From there, complete 10 push-ups, then finish the round with 5 pull-ups.
That completes one round.
Work through this sequence for a total of 4 rounds, moving with intention and managing your pace so you can stay consistent across all rounds.
Equipment Needed
- Dumbbells or
- Kettlebell for Elevated Goblet squats
- A plate or something similar to place under your heals for elevated squats
- Rower
Modification Options
Beginner:
Elevated Goblet Squats
Choose a weight that allows you to maintain full depth (hip crease below knee crease) with good posture. If 20 reps feels overwhelming, break them into 10 + 10 or reduce to 12–15 reps.
Row (15 Calories)
If you don’t have a rower, substitute:
- 200–300 meter run
- 45–60 seconds of brisk cardio (bike, fast step-ups, jumping jacks)

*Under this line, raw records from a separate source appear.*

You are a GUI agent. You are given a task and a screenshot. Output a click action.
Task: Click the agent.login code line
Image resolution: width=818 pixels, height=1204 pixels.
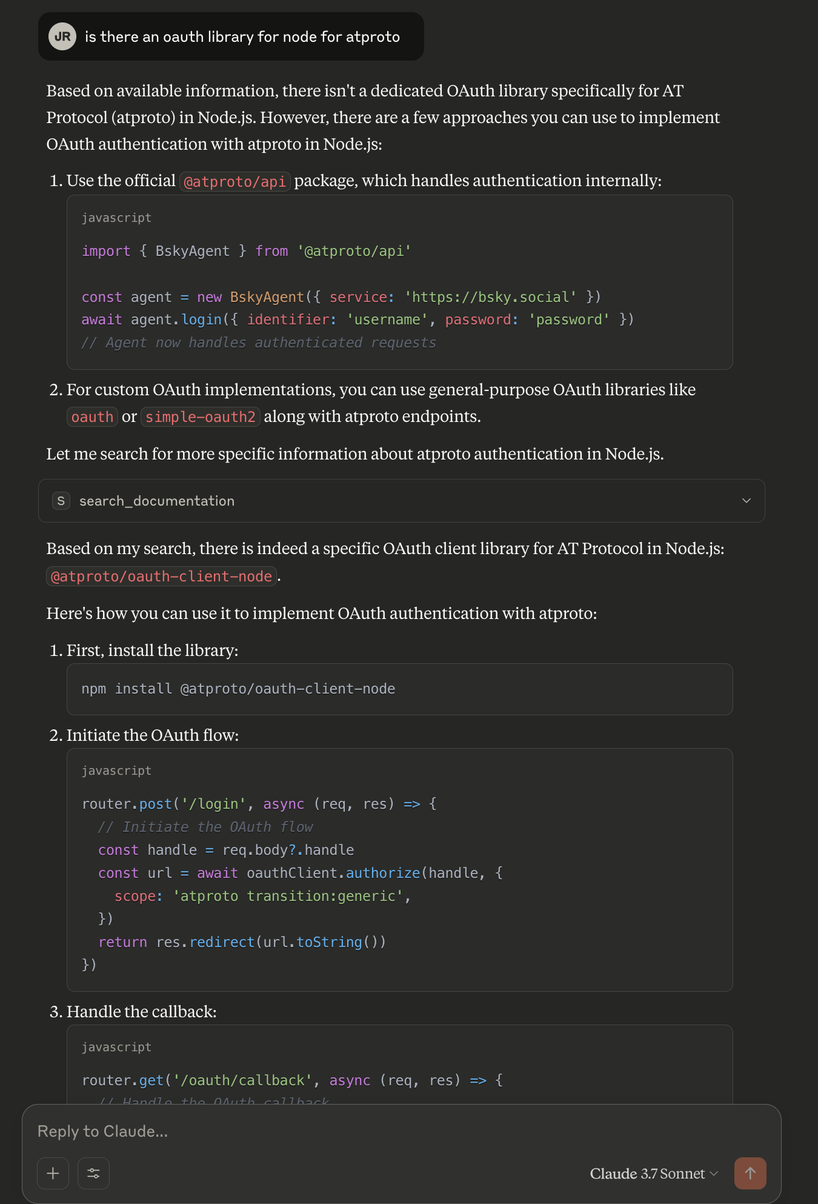[x=357, y=319]
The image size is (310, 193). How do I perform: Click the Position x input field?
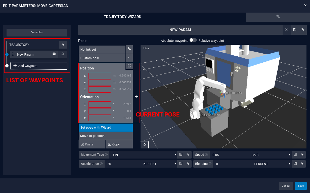pos(100,76)
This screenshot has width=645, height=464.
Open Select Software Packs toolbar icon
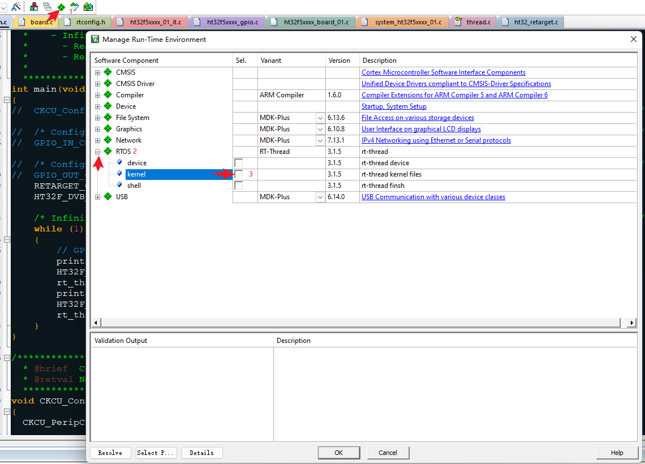click(x=75, y=6)

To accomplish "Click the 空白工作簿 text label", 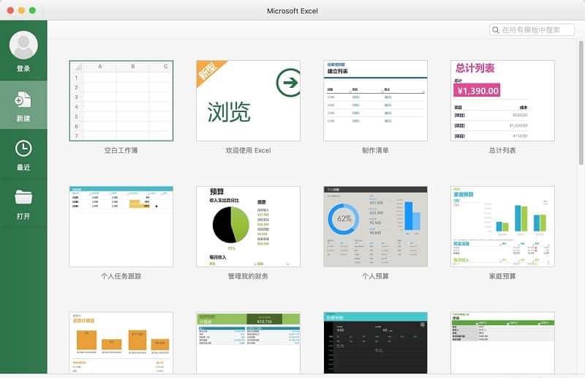I will (x=121, y=150).
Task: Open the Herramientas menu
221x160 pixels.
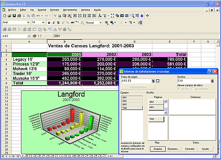Action: pos(70,10)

Focus on steady effort rather than an all-out sprint.
Push-Ups
Modify to:
- Elevated push-ups (hands on a bench or box)
- Knee push-ups
Prioritize a straight body line over speed.
Pull-Ups
Substitute with:
- Ring rows or TRX rows
- Banded pull-ups
- 8–10 dumbbell bent-over rows per side
The goal is controlled pulling strength, not just getting through reps.
Advanced:
Elevated Goblet Squats
Increase the weight or slow the tempo (3 seconds down) to increase time under tension.
Row (15 Calories)
Push the pace and aim to keep each round within 1–2 seconds of your previous effort. Treat it as controlled intensity, not chaos.
No rower? Try:
- 12–15 calorie assault bike
- 250m hard run
- 15–20 box jumps
Push-Ups
Perform strict, unbroken reps. To increase difficulty:
- Add a deficit
- Elevate your feet
- Add a tempo (2 seconds down)
Pull-Ups
Perform strict chest-to-bar if capable.
If strong here, increase to 6–8 reps or add light weight.